Distilled and Flow-Matching Models
Newer architectures like Flux, Stable Diffusion 3, and various distilled models are moving away from traditional CFG. Instead of requiring the model to make two separate predictions (conditioned and unconditioned) at every step, these models bake guidance behavior directly into the network during training.
The result: fewer parameters to tweak, faster generation, and more consistent quality out of the box. The trade-off is less granular control for power users — but for most people, this is an upgrade.
Dynamic and Scheduled CFG
Advanced users in tools like ComfyUI are experimenting with dynamic CFG schedules — changing the CFG value during the generation process. For example:
- Start with high CFG (10–12) for the first 30% of steps to establish strong composition
- Gradually reduce to low CFG (4–6) for the remaining steps to refine details naturally
This produces images with both strong prompt adherence and natural-looking quality. Several custom nodes and workflows exist for this in ComfyUI, and it's likely to become a standard feature in future tools.

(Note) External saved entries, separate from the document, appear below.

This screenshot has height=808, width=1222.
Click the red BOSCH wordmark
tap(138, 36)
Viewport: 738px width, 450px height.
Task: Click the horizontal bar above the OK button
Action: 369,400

Perturbed Attention Guidance (PAG)
One emerging alternative is Perturbed Attention Guidance, which doesn't require the unconditional prediction step at all. Instead of comparing prompted vs. unprompted outputs, PAG perturbs the model's self-attention layers to create a guidance signal. Early results show comparable quality with fewer computation steps — meaning faster generation without sacrificing control.
Quick-Start Workflow for Finding Your Ideal CFG
If you're new to tweaking CFG, here's a simple process that works every time:
- Start at the model default: SD 1.5 → CFG 7 | SDXL → CFG 6 | SD3 → CFG 5
- Lock your seed: Pick any seed and keep it constant while testing.
- Generate a baseline image at the default CFG.
- Generate at CFG ±2: So for SD 1.5, try CFG 5 and CFG 9.
- Evaluate:
- Too soft/ignoring prompt? → Increase CFG by 1–2
- Artifacts, noise, oversaturation? → Decrease CFG by 1–2
- Looks good? → You're done.
- Fine-tune in increments of 0.5 once you've found the approximate range.
This entire process takes about 5 minutes and 6–8 test generations. Once you know your sweet spot for a given model + prompt style, you'll rarely need to change it.
Wrapping Up
CFG scale is one of those parameters that seems simple on the surface but has a profound impact on everything your AI generates. The difference between a mediocre image and a stunning one is often just 2–3 points on the CFG slider.
The key takeaways:
- CFG controls prompt adherence vs. creative freedom — it's a balance, not a "higher is better" situation
- Every model has a different sweet spot — SDXL needs lower CFG than SD 1.5, and Flux barely uses traditional CFG at all
- CFG interacts with everything — samplers, steps, negative prompts, and even aspect ratio all affect the optimal value
- When in doubt, go lower — it's easier to add guidance than to fix over-guided artifacts
- Test systematically — lock your seed, sweep CFG in small increments, and let the results speak
Now go experiment. The best way to internalize CFG is to see its effects across your own prompts and preferred models. Start with the cheat sheet, adjust to taste, and before long, dialing in the perfect CFG value will be second nature.